[[ DATA SUPPLIED open ]]

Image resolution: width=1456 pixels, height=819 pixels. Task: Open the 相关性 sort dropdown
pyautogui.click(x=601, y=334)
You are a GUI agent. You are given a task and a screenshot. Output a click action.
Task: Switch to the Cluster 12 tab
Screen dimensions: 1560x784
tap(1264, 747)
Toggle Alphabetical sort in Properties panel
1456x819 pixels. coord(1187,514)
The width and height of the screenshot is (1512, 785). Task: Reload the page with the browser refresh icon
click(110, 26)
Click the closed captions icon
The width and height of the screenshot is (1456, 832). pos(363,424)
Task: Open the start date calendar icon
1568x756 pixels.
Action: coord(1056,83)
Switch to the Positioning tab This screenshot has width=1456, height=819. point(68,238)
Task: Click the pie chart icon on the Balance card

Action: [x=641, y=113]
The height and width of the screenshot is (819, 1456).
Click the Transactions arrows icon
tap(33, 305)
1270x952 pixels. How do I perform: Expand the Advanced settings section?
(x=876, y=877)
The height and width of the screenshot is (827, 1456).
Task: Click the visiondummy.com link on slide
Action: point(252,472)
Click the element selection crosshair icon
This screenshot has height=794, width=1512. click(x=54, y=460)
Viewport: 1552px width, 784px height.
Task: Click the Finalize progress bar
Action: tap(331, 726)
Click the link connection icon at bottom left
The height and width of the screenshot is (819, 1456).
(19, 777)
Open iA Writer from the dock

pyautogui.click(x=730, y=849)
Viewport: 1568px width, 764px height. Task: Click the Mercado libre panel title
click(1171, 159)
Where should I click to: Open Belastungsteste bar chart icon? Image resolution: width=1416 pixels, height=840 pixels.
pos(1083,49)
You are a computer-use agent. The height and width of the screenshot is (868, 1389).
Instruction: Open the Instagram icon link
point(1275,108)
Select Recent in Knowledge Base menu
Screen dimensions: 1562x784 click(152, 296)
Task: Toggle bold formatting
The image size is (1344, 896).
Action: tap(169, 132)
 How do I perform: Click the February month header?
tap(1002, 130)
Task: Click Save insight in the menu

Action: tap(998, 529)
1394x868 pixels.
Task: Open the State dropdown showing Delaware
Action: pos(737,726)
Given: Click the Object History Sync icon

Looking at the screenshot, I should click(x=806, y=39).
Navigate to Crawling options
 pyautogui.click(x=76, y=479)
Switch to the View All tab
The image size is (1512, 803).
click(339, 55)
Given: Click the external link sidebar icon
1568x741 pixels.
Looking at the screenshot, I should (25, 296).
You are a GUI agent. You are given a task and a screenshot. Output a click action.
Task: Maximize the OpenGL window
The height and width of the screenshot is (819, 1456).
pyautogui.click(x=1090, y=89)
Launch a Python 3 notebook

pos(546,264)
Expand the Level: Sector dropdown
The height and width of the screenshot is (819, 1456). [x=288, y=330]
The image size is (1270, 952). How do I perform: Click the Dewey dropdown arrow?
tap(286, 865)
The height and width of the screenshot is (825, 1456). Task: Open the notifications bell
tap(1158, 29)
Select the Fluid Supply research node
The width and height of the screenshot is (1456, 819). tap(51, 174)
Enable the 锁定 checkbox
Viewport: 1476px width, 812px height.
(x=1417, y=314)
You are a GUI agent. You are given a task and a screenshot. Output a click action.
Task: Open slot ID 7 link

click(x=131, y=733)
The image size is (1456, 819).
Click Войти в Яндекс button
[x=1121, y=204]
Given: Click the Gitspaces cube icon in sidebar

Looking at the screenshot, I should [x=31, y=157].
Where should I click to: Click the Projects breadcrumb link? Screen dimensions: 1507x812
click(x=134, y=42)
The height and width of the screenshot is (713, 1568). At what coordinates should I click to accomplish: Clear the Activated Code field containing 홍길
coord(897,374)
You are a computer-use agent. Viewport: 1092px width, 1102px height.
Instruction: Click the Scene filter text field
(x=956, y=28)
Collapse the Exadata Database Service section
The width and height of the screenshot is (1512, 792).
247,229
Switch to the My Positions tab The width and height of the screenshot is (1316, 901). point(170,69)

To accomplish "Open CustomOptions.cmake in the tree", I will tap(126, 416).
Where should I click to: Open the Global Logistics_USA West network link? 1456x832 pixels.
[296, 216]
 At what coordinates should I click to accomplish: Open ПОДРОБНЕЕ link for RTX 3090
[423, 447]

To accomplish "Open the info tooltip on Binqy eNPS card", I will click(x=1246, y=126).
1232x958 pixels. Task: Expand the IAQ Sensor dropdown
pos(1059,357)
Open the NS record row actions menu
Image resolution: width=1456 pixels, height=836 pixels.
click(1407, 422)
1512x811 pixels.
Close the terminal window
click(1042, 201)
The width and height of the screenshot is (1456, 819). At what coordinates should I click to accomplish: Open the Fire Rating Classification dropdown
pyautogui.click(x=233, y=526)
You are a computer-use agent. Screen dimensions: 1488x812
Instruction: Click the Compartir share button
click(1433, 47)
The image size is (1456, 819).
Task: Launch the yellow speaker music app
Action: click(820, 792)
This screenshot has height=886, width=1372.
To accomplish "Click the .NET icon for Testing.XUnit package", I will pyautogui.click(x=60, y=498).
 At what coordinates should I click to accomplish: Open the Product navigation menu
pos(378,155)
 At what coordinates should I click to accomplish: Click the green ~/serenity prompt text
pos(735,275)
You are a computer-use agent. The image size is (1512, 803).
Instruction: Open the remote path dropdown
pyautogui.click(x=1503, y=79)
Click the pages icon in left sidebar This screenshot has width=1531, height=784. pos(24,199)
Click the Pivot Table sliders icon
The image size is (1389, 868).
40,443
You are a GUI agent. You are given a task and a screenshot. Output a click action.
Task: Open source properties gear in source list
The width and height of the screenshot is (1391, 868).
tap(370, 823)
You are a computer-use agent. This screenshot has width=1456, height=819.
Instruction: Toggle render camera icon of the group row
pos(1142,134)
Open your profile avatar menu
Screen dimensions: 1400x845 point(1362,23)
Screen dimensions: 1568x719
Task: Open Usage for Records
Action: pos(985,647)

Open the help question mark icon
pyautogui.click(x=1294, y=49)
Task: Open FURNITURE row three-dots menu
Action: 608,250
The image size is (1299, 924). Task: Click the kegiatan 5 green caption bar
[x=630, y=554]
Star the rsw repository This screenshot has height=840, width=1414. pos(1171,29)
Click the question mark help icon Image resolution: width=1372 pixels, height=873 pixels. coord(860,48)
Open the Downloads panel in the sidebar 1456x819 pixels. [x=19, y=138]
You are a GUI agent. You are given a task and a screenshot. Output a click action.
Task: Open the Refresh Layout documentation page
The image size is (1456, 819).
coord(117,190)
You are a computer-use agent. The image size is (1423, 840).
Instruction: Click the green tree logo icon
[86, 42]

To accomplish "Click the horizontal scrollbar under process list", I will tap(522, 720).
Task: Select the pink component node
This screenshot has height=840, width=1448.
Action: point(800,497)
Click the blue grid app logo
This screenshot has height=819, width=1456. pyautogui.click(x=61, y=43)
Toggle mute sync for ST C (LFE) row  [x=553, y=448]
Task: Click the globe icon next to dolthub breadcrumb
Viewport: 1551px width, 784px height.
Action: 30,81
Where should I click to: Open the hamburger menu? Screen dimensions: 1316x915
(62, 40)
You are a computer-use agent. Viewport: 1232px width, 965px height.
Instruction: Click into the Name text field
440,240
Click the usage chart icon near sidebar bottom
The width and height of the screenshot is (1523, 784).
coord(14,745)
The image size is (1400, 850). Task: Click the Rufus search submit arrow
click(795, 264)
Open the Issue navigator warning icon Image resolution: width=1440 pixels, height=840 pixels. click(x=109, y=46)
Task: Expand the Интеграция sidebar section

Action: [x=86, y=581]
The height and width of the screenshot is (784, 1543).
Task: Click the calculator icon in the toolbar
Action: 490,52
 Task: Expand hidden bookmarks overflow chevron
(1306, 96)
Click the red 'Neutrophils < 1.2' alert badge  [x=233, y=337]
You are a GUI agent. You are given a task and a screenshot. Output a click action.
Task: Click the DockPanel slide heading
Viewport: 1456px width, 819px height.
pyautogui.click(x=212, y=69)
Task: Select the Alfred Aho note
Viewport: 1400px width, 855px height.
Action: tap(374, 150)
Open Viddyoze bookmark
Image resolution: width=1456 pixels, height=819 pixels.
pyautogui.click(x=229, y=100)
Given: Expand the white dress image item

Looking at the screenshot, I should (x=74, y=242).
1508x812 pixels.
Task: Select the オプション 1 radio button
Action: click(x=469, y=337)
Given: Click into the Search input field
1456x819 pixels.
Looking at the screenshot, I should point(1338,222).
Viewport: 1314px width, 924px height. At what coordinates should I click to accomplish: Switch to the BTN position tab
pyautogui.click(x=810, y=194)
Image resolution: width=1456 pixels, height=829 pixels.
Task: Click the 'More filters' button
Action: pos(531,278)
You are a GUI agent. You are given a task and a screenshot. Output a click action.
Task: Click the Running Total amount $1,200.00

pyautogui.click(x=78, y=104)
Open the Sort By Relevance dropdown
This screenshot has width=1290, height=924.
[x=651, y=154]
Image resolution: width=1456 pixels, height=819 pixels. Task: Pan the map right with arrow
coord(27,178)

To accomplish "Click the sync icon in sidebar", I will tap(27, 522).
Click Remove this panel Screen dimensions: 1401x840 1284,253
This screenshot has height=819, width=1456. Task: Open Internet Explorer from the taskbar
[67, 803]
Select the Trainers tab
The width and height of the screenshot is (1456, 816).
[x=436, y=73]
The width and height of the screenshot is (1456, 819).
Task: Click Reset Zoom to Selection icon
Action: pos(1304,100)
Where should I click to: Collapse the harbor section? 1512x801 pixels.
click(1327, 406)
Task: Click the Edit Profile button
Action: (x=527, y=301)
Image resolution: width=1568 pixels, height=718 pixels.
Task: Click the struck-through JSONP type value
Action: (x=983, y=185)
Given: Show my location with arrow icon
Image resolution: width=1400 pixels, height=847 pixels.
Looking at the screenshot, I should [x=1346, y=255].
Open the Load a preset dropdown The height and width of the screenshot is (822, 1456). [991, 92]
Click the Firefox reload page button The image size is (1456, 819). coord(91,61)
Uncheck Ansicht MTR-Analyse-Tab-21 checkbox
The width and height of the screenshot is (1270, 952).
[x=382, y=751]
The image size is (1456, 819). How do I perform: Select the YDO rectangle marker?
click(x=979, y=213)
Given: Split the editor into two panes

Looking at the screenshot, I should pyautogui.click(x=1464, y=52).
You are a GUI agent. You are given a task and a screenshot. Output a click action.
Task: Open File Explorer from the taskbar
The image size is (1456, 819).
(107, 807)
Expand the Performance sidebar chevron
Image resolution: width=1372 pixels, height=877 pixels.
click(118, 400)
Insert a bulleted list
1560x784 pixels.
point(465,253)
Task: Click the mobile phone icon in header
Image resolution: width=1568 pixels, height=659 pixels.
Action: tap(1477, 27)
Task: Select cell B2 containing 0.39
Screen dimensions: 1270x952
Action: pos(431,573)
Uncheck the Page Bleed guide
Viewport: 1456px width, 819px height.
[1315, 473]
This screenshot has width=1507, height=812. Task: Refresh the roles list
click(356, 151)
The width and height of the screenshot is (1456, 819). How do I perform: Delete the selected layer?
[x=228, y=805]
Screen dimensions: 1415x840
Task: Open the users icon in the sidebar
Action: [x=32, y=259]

[[ DATA SUPPLIED closed ]]

**REQUIREMENT:** Search the material above for the string "bottom", and copy every line in which it turns up.

**SOLUTION TO THIS PROBLEM:**
Click the link connection icon at bottom left
Click the usage chart icon near sidebar bottom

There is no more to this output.